If there’s any one preference my partners in feminism (friends) and I share when it comes to men (and I must say our tastes vary wildly, since I’ve never once been attracted to any of my friend’s boyfriends and neither they mine), it’s height. Tallness, to be precise. It doesn’t seem to matter that I’m hardly conventional or mainstream by many stretches of the imagination, since it’s all a spectrum, isn’t it?
Besides, the heart wants what it wants, right? And attraction is attraction, yeah? We don’t control it. It’s coded into us. Like urges, cravings, daddy issues. If all this is true (and I’d never insist it was, but if it is), can we unearth the seeming roots of our desire? And are there any good reasons to do so?
I’ve given this question a lot of thought. Because problematic as they may be, I’m attached to the roots of my desire. Both literally and figuratively, dontcha know? My particular daddy issues have time and again led me down the path to the alpha male; tall, large, bearded, dominant, powerful. That’s a long list of qualities, all of which are open to interpretation, and all of which are inextricably connected to our pheromones—you know, actual chemistry, checked box or no checked box. For the purposes of this post, we’re focusing on “tall.” You know, versus short.
I didn’t start out saying to myself, “I want a tall man, or at least a man taller than I am.” But I know many women who do. We’re taught that it’s attractive to be multi-level smaller than men, after all, so it’s not that shocking that many of us are attracted to men who make us feel that way. As it turns out though, one of my first and still-favourite loves happened to be marginally shorter than me. True story. And he was the bar to which I raised all others for many years thereafter, never giving a second thought to his height.
Since I’m already a ripe old 35, I came of age pre social media, and I can remember our first computer. Hell, I can even remember our first VCR. For me, the total permeation of clickable, swipable, all-too- visual man profiles has been anything but hot.
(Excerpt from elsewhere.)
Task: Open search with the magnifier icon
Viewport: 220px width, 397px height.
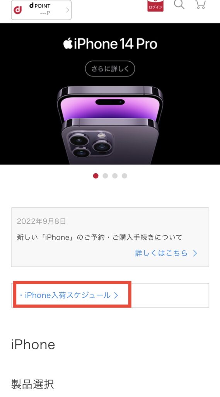Action: (x=179, y=4)
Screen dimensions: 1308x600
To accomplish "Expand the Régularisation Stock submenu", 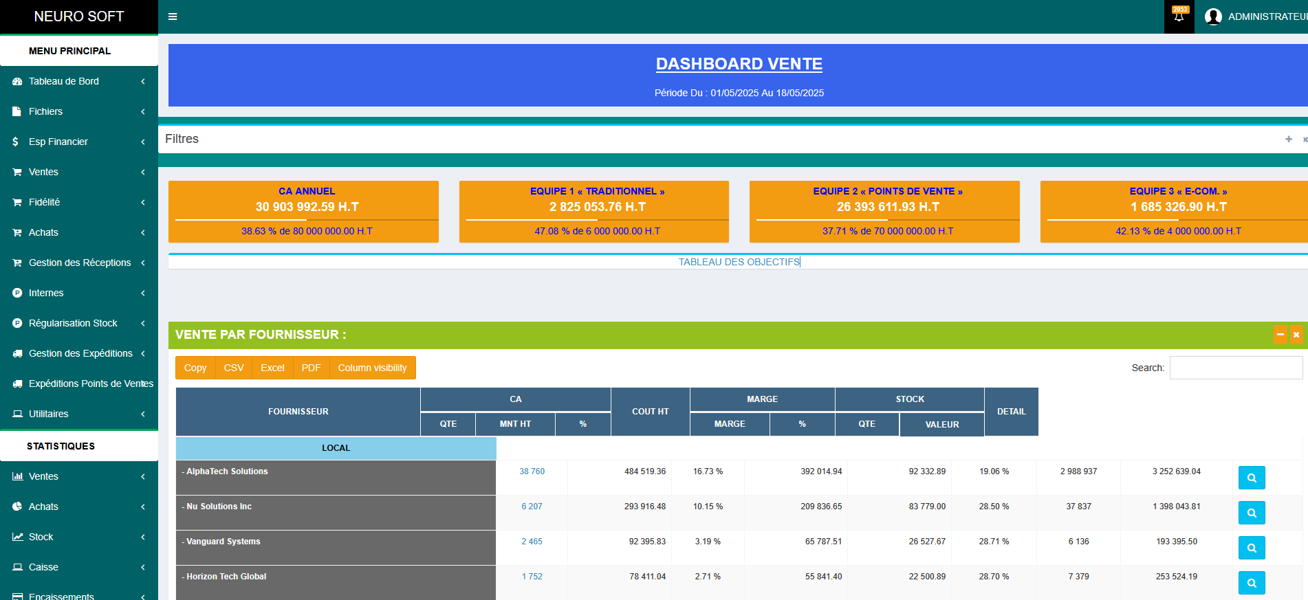I will point(79,323).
Will this one make it through my contrived outer ringer and into my circle of datable options? Will that one survive my current mood? Online dating’s near-total takeover has turned me into a pro-pruner—and one that has been known to weed out the shortest man-flowers first (please forgive the term), never knowing for sure how my body, mind, or heart would respond to theirs in an actual face-to- face.
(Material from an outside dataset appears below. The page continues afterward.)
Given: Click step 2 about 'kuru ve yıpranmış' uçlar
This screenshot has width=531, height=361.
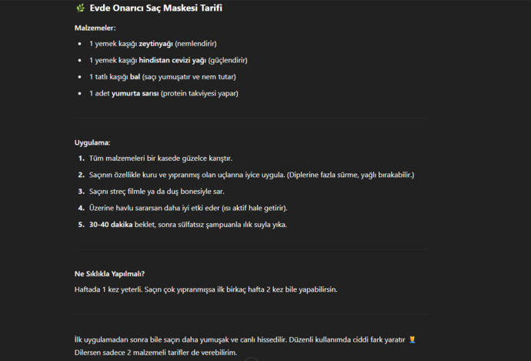Looking at the screenshot, I should (252, 175).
Every woman friend I’ve ever engaged on the subject, be they online or voraciously offline, has expressed a marked, somewhat shamefaced preference for taller men. We feel like bad feminists for being so deterministic. Some will say it’s biological, and there’s always a study out there to back up any “fact” we choose to highlight. But I wonder: are we limiting ourselves? Maybe our (people of all genders’) collective dissatisfaction and even loneliness stems from this deep-rooted lack of ability to imagine beyond identity indicators like height (I know many men who prefer smaller women too)—which I would argue technology is exacerbating. And, in broader strokes, is women's preference for taller men a kind of internalized misogyny? Does it perpetuate and replicate shitty power dynamics, over and over?
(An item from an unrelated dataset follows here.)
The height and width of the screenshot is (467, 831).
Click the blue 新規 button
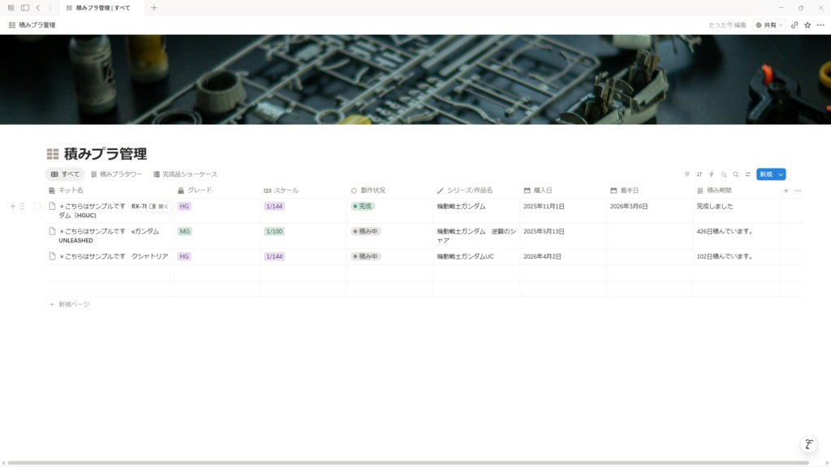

Personally, I don’t take kindly to being told to check my desire, or analyze my attraction, or open my mind to someone I’m not really “feeling.” But, since I’ve started mulling these questions over, I think it’s really worth mentioning that I’m attracted to a broader range of men than I was before, many of them shorter than me. So I think what I’m getting at here is that attraction is at least in part learned, and that a good ol’ dose of reflection can often free us up to be more open to those who do not conform ideally to what we think we want. Once we’ve got that kind of freedom, there’s no telling what can happen.